There was a point back in the 80s where colleagues actually got a decent amount of info and leads relating to West African issues from DC cabdrivers (even though Ethiopian/Eritrean drivers predominated). I do recall one particular Nigerian guy I had more than once who was quite charismatic, and “right wing” to say the least – he had several advanced engineering degrees but was doing the cab thing for a while because the extended family needed support.

Was lucky to have a fantastic vacation in Eritrea (yes, really) back in 1995 – after that it was especially fun to chat with Eritrean drivers, as none of them had seen as much of their country as I had, and their astonishment at my stories was genuine.
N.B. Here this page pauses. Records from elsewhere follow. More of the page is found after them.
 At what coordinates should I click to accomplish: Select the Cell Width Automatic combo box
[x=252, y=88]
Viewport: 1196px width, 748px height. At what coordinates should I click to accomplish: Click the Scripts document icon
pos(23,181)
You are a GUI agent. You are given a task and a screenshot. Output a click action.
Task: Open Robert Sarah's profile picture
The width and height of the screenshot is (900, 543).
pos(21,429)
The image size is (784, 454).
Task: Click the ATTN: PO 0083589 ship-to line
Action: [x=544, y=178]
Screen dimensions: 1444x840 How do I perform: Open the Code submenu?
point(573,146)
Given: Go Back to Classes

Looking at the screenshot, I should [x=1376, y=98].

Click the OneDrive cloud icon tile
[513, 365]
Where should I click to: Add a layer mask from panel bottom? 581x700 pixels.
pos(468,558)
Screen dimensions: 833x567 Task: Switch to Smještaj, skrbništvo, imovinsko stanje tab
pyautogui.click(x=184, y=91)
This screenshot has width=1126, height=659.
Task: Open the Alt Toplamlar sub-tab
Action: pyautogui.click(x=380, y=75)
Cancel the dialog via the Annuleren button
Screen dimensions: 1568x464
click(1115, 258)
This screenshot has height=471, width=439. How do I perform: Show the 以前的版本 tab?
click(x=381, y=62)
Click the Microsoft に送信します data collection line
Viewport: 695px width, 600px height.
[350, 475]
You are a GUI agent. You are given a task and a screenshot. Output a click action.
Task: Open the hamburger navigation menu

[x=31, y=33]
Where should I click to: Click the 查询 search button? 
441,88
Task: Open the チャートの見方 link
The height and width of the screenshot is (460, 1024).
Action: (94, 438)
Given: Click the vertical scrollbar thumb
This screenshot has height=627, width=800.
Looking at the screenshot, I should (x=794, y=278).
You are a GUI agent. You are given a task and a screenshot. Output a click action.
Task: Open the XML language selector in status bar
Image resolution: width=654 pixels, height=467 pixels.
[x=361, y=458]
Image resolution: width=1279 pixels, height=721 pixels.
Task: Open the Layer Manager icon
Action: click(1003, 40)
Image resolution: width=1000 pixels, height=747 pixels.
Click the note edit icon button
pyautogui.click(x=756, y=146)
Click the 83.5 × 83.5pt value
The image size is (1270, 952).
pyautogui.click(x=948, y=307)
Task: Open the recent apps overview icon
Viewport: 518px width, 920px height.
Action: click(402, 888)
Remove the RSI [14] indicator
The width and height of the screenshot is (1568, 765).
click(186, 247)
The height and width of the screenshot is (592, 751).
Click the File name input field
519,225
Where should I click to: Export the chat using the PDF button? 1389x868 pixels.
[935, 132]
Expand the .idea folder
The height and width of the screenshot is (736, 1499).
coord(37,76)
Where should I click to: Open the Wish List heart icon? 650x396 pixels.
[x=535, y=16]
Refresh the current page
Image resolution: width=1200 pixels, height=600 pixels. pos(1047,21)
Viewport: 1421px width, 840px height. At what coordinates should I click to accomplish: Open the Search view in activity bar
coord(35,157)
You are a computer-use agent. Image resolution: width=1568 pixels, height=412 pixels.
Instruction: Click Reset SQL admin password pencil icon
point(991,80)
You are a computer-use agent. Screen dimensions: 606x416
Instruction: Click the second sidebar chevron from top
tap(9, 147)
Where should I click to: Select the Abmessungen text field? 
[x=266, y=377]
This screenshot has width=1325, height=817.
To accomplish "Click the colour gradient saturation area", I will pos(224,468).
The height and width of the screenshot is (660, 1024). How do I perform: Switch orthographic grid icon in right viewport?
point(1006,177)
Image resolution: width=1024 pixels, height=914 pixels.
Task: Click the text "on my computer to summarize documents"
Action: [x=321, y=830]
Then there was the time a friend was visiting DC to stay with me for the first time; I told him his driver would probably be Ethiopian, so to please check with the guy on the quality of the restaurant where I would be waiting to meet him as he came in from National Airport (Meskerem, in Adams Morgan). My friend was a bit skeptical that I could know he’d get a driver of a particular background – but of course his driver was Ethiopian, and heartily endorsed the restaurant. My friend still marvels at this to this day.

Then there was the time I had an Iranian Armenian on the way to Dulles, when I was heading to the Armenian enclave of Azerbaijan for guvamint fun and games. He offered some pretty good observations on the politics within the Armenian communities of the neighboring countries regarding the Nagorno-Karabakh question.

Depending on your line of work, you’d be amazed what gems can be found from the right taxi driver ….

IceCold on November 11, 2011 at 6:42 PM

My brother and sister in law and I had a great cab ride a few years back when we went to D.C. for a family wedding. The cabbie (native D.C.er) raved on and on about how this was the Redskins’ year.

He’s still waiting.

One of my alltime favorite Blues Music albums is one from 1995; New Orleans cab driver Mem Shannon, who moonlighted playing guitar in tiny clubs, finally recorded and released his first album, which had his original songs intercut with conversations he recorded with his cab fares. Fascinating stuff, and still available.

http://www.cduniverse.com/productinfo.asp?pid=1006246

And no, I’m not Mem’s relative or manager, just a fan!

Del Dolemonte on November 11, 2011 at 7:00 PM

With Google Street View, you can scope out unfamiliar places before visiting, even if they’re thousands of miles away. You can navigate better, but you lose the fun of exploration.

The psychiatrist has a speech at the end of the play Equus (I don’t remember if it’s in the film), after the disturbed boy has recalled what prompted him to blind the horses.

I’ll give him the good Normal world where we’re tethered beside them [animals]–blinking our nights away in a non-stop drench of cathode-ray over our shriveling heads! I’ll take away his Field of Ha Ha, and give him Normal places for his ecstasy–multi-lane highways driven through the guts of cities, extinguishing Place altogether, even the idea of Place!